Il Regno che esce dalle urne è più instabile, indebolito, ricco di incognite, ma paradossalmente anche più unito. La scommessa di Theresa May, per ottenere un “mandato più forte”, si è rivelato un fatale azzardo che - con ogni probabilità - sancirà la sua fine politica.
Impossibile per la premier sopravvivere ad un simile disastro elettorale. In sei settimane è riuscita a dissipare un vantaggio di 20 punti percentuali, ridurre la rappresentanza dei Tory in Parlamento e smarrire la maggioranza assoluta.
Sognava un’investitura plebiscitaria. Chiedeva una legittimazione popolare, per sedere ai tavoli delle trattative con Bruxelles da leader eletto e non subentrato. Ieri gli stessi elettori conservatori l’hanno sfiduciata.
May addio
Non potrà essere lei a rappresentare Londra ai tavoli negoziali con l’Unione Europea. Non è stata in grado di reggere la pressione di una campagna elettorale all’improvviso meno scontata del previsto, mostrandosi incerta, confusa e maldestra. Tutto l’opposto dell’immagine politica - concreta, ferma e competente - che si era costruita nei sei anni da ministro degli Interni.
La sua esperienza di governo si è chiusa con la pubblicazione degli exit-poll. Ora non le resta che gestire questa fase di transizione dalla quale dovrà uscire una soluzione al rebus britannico. Perché tra dieci giorni è previsto l’inizio dei colloqui con l’Unione, e per quella data nessuno oggi può garantire che il Regno avrà un Governo.
Governo di minoranza
Il fiasco dei Tory non è coinciso con il miracolo laburista. Jeremy Corbyn ha ispirato un’inattesa rimonta che però si è fermata troppo lontana dalla soglia della maggioranza assoluta per conferirgli i galloni di premier. Potrà contare sull’appoggio dei nazionalisti scozzesi, ma senza i voti - già negati - dei Liberal-Democratici neppure un suo Governo di minoranza è ipotizzabile. Ed è di fronte a questa confusione sovrana che sterlina e mercati finanziari, come già 12 mesi fa all’indomani del referendum per l’uscita dall’Europa, sono sobbalzati in preda alla volatilità. Ci si interroga se l’uscita di scena di May comporterà una Brexit più o meno hard.
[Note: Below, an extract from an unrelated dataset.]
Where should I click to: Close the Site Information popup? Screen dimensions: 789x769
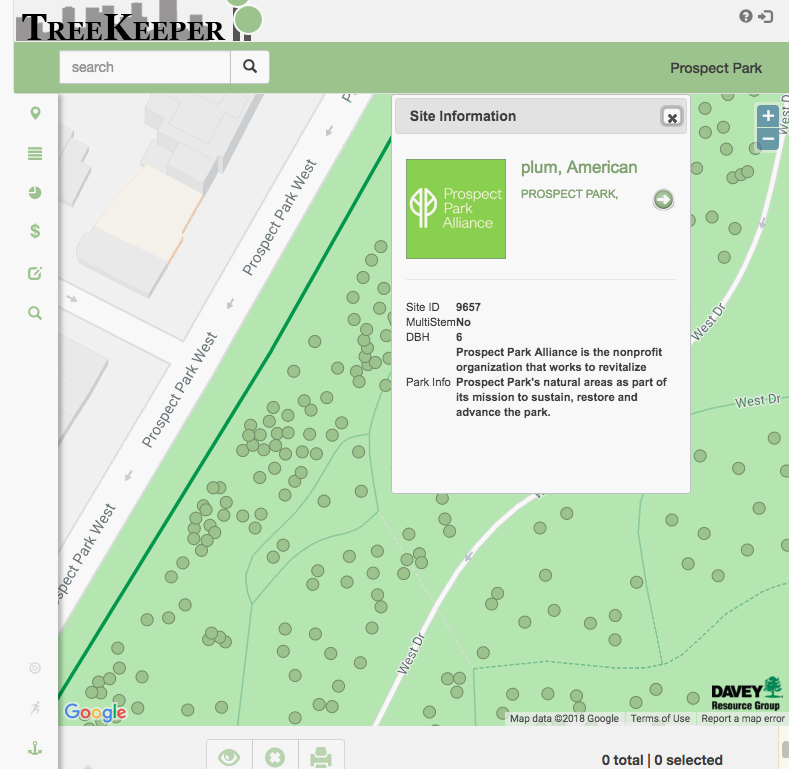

Se un Governo sostenuto da una maggioranza fatalmente fragile finirà per essere ostaggio del voto parlamentare, dunque costantemente influenzabile. Tra mille domande, la notte elettorale ha prodotto un’unica solida certezza: il netto ridimensionamento dei nazionalisti scozzesi significa l’accantonamento del sogno indipendentista almeno per il prossimo decennio. Una piccola consolazione per l’(ex) premier in pectore.